All lines holding the word "info" should be located in the records and copied.
== The data
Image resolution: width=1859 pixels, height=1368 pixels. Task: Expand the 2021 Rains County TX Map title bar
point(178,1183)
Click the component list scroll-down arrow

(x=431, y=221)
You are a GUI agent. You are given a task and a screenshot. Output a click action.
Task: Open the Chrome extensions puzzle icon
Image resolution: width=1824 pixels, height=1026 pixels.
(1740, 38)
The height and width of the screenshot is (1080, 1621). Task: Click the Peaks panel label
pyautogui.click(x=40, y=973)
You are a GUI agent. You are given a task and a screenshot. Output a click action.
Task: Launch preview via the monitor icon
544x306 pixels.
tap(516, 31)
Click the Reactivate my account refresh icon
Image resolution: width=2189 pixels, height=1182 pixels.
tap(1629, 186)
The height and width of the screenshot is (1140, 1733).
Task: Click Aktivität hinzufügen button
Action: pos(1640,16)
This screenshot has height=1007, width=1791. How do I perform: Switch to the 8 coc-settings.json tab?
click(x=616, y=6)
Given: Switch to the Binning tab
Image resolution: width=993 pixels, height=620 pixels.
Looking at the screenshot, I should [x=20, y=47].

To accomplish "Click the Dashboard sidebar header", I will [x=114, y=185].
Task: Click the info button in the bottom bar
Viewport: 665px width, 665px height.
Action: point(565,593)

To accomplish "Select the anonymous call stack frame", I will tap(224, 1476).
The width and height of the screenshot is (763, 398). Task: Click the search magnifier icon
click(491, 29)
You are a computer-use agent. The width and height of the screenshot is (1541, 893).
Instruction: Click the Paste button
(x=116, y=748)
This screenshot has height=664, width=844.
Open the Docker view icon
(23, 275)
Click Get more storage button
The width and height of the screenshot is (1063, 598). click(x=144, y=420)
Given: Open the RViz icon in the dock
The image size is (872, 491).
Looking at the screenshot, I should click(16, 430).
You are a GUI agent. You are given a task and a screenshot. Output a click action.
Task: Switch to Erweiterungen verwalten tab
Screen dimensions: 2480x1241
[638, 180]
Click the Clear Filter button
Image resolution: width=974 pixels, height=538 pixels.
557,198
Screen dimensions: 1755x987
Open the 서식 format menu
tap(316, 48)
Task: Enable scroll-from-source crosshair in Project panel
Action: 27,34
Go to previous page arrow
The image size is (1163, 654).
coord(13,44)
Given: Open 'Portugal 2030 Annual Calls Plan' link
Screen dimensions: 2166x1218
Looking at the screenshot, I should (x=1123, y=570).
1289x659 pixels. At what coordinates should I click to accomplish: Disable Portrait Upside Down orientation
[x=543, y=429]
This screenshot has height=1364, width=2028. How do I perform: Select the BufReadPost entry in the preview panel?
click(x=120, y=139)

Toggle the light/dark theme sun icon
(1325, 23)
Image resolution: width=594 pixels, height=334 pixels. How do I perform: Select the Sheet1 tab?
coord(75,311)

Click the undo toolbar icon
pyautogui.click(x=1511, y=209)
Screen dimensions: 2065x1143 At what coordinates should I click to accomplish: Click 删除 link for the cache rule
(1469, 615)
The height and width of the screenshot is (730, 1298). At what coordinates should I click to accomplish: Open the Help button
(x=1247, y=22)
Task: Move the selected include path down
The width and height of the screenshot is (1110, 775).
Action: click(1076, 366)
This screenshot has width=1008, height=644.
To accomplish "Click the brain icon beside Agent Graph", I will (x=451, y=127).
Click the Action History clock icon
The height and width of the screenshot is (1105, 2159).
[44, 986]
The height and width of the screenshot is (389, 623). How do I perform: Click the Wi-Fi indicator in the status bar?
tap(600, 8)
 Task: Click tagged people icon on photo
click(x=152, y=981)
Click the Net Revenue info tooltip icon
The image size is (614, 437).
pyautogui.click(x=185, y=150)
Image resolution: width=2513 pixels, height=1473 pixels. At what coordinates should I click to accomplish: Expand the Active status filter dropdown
====
▶ **Result of this exercise**
Task: Click the info button in the bottom bar
Click the Net Revenue info tooltip icon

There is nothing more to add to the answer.